WHAT IS REQUIRED>
With the material below, print exactly the lines between the line holding "Instruction: Click the closed" and the line holding "590x432 pixels.", inclusive. Add nothing else.

SOURCE MATERIAL>
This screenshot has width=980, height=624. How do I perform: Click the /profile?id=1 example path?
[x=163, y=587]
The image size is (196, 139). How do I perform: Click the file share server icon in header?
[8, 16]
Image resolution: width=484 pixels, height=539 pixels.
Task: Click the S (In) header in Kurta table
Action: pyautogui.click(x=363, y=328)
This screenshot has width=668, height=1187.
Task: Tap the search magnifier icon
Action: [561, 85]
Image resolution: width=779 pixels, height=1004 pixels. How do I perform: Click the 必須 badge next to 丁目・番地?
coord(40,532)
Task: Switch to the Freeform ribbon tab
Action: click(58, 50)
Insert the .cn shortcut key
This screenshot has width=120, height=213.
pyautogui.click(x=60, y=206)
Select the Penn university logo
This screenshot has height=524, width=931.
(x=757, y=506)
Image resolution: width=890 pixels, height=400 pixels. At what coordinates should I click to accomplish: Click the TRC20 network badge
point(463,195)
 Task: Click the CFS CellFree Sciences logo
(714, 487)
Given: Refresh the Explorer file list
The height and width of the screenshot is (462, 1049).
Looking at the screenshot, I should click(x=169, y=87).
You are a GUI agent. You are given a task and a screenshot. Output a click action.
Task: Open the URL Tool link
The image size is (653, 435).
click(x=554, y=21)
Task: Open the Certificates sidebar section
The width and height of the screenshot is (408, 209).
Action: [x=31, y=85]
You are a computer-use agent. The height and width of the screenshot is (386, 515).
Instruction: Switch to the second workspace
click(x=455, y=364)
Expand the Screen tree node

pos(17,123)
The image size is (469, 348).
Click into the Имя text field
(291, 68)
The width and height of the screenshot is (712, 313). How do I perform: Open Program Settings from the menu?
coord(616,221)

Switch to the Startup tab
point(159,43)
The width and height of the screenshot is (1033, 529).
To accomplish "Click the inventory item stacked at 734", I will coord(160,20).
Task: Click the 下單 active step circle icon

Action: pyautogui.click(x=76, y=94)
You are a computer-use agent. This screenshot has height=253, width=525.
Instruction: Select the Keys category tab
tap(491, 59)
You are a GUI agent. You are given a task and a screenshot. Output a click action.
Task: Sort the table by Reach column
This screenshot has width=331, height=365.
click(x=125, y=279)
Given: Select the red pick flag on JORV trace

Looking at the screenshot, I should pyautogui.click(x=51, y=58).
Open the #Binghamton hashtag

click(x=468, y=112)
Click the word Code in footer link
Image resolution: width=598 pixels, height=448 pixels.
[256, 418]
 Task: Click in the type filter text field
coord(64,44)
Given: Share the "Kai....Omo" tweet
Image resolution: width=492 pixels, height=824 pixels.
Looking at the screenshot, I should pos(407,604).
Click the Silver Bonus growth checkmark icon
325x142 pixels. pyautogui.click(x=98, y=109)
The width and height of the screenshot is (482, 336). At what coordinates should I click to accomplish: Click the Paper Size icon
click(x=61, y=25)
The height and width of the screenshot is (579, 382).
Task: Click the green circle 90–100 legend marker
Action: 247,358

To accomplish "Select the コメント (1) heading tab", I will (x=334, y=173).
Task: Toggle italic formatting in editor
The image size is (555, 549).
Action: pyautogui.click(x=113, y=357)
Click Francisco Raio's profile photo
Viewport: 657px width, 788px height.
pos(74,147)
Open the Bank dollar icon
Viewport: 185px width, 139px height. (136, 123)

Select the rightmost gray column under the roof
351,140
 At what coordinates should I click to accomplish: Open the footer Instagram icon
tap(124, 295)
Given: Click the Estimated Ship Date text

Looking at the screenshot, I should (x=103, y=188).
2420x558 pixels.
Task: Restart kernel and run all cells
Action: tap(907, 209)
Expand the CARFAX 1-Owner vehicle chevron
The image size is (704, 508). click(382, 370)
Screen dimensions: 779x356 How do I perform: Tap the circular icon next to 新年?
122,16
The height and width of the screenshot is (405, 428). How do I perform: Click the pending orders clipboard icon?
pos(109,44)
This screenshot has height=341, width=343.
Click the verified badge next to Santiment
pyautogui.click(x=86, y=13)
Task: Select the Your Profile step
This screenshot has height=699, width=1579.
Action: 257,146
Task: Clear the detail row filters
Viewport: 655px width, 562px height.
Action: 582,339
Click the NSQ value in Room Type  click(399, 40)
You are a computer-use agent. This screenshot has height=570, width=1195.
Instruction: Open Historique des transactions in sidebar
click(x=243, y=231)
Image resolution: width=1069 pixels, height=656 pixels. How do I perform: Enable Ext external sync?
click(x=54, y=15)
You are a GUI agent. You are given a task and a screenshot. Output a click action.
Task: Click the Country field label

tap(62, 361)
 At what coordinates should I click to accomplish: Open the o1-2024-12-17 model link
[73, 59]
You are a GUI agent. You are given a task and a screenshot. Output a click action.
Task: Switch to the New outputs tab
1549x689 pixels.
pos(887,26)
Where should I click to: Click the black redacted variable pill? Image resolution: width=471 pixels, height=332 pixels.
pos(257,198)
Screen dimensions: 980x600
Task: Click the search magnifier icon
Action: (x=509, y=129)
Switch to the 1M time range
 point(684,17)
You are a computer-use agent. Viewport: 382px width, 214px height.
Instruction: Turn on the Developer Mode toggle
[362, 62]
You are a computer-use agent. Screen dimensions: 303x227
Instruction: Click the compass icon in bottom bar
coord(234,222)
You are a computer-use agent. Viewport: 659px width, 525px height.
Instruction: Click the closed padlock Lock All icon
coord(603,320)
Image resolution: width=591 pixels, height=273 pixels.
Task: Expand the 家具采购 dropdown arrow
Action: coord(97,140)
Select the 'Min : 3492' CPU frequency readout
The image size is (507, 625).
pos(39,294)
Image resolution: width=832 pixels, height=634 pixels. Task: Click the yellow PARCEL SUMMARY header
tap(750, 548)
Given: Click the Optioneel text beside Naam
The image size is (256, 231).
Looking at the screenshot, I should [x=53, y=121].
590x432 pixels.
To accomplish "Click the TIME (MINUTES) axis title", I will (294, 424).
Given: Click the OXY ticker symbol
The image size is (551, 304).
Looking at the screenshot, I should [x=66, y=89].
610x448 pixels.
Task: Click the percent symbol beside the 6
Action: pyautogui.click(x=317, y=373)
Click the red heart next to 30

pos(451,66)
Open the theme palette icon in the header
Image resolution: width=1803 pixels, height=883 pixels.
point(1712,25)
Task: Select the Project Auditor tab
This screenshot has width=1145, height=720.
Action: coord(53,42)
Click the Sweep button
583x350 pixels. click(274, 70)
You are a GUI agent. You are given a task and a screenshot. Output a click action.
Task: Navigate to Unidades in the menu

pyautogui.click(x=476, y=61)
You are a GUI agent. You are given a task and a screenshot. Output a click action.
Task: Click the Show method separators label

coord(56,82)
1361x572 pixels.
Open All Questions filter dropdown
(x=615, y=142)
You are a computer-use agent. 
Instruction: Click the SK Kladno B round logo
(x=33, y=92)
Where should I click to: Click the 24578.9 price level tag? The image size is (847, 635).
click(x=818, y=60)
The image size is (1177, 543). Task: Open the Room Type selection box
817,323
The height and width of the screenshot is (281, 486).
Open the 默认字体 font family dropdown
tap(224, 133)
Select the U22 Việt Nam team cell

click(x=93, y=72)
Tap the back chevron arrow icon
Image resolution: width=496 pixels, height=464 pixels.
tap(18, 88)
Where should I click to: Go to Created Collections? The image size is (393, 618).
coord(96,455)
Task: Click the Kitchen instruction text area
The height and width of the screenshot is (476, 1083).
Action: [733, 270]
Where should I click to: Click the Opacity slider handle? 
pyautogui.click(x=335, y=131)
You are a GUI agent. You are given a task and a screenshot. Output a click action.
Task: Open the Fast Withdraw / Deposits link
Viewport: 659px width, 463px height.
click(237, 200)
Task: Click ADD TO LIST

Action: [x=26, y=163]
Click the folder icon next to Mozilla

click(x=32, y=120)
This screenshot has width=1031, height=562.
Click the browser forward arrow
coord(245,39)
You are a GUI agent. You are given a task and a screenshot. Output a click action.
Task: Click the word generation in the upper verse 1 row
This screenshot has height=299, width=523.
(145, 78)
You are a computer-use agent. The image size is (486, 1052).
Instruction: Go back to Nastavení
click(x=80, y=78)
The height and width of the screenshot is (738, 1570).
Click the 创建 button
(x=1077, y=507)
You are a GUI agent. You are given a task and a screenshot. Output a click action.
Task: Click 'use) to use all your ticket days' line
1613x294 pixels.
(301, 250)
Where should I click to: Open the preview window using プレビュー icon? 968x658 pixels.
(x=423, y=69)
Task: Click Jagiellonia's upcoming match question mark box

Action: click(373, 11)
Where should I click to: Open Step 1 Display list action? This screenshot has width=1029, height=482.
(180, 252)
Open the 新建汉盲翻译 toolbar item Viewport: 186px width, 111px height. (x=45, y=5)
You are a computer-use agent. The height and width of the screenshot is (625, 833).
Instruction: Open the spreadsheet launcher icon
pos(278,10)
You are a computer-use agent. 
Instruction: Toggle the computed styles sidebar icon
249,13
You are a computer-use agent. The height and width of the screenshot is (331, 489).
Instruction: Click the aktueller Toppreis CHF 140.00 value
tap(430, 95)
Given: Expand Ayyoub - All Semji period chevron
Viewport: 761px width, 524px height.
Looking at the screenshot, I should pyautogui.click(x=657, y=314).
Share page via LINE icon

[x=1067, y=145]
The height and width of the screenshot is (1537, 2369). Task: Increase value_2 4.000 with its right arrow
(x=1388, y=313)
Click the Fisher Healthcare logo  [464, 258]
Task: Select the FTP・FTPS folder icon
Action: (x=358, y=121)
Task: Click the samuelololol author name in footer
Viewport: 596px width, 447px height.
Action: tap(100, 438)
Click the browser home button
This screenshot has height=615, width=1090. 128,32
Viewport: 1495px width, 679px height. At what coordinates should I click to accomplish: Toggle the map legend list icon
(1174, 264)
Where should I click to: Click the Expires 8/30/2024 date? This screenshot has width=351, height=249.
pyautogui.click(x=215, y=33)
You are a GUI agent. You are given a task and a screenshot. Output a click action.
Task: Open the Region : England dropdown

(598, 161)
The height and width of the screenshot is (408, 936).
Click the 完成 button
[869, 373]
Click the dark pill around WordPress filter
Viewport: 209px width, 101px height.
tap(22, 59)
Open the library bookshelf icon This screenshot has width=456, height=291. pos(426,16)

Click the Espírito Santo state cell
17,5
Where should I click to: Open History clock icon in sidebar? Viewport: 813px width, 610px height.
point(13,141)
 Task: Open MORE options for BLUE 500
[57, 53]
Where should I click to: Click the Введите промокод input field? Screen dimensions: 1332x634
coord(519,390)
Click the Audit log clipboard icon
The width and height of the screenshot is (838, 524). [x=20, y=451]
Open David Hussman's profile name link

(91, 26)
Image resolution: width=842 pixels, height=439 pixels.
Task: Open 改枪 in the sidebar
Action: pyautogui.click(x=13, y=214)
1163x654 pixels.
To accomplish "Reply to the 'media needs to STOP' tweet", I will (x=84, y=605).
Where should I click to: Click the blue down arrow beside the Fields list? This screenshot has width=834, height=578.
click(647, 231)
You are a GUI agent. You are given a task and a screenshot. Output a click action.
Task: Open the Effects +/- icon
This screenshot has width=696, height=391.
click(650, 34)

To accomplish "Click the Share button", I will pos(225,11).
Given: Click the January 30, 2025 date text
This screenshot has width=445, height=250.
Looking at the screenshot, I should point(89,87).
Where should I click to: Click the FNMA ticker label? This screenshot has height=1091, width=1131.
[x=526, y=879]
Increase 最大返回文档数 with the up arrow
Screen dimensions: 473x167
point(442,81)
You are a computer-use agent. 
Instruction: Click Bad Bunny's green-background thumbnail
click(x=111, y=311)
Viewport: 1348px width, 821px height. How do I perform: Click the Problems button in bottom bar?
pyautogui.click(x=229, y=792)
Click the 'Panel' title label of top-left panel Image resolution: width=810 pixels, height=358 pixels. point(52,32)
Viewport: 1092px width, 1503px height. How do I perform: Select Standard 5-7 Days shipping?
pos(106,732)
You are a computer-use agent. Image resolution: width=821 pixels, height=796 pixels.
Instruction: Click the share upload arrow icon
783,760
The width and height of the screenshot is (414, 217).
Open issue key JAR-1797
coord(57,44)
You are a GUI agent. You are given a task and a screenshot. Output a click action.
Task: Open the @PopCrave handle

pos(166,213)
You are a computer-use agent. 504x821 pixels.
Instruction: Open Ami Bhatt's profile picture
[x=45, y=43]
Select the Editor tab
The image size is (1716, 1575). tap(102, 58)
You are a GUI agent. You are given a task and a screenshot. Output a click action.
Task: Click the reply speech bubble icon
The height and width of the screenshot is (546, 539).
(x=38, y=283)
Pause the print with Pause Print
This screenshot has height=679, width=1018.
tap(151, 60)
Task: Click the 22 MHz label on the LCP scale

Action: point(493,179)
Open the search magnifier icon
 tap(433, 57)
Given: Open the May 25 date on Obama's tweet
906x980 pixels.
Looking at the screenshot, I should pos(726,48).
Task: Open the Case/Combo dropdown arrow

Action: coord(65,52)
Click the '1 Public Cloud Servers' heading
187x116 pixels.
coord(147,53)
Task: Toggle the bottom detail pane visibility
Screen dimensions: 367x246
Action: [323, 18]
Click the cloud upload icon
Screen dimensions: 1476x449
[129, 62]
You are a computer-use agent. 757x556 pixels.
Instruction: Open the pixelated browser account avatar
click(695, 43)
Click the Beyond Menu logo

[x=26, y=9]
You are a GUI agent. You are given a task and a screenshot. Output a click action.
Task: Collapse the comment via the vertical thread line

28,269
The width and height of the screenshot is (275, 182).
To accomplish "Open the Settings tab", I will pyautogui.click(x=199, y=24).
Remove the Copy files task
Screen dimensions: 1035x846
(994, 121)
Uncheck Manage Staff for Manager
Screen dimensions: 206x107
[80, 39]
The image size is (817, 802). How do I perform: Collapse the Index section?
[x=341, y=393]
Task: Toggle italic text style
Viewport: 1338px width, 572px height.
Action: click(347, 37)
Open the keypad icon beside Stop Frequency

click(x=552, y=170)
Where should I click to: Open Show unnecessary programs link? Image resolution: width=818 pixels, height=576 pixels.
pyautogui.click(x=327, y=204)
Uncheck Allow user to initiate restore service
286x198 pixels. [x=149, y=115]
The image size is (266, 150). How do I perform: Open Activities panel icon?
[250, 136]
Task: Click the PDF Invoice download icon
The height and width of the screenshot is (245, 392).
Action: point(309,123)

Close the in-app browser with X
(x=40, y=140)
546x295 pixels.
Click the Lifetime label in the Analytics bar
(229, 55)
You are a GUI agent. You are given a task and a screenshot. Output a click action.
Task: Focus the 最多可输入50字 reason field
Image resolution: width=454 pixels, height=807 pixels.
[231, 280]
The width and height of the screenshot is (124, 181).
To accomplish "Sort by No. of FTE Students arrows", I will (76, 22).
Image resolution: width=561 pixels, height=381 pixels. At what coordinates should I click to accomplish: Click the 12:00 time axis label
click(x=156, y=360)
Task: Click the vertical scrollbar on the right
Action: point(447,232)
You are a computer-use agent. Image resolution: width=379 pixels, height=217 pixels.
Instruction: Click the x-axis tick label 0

REPLY>
Instruction: Click the closed padlock Lock All icon
coord(603,320)
Image resolution: width=591 pixels, height=273 pixels.
Task: Expand the 家具采购 dropdown arrow
Action: coord(97,140)
Select the 'Min : 3492' CPU frequency readout
The image size is (507, 625).
pos(39,294)
Image resolution: width=832 pixels, height=634 pixels. Task: Click the yellow PARCEL SUMMARY header
tap(750, 548)
Given: Click the Optioneel text beside Naam
The image size is (256, 231).
Looking at the screenshot, I should [x=53, y=121].
590x432 pixels.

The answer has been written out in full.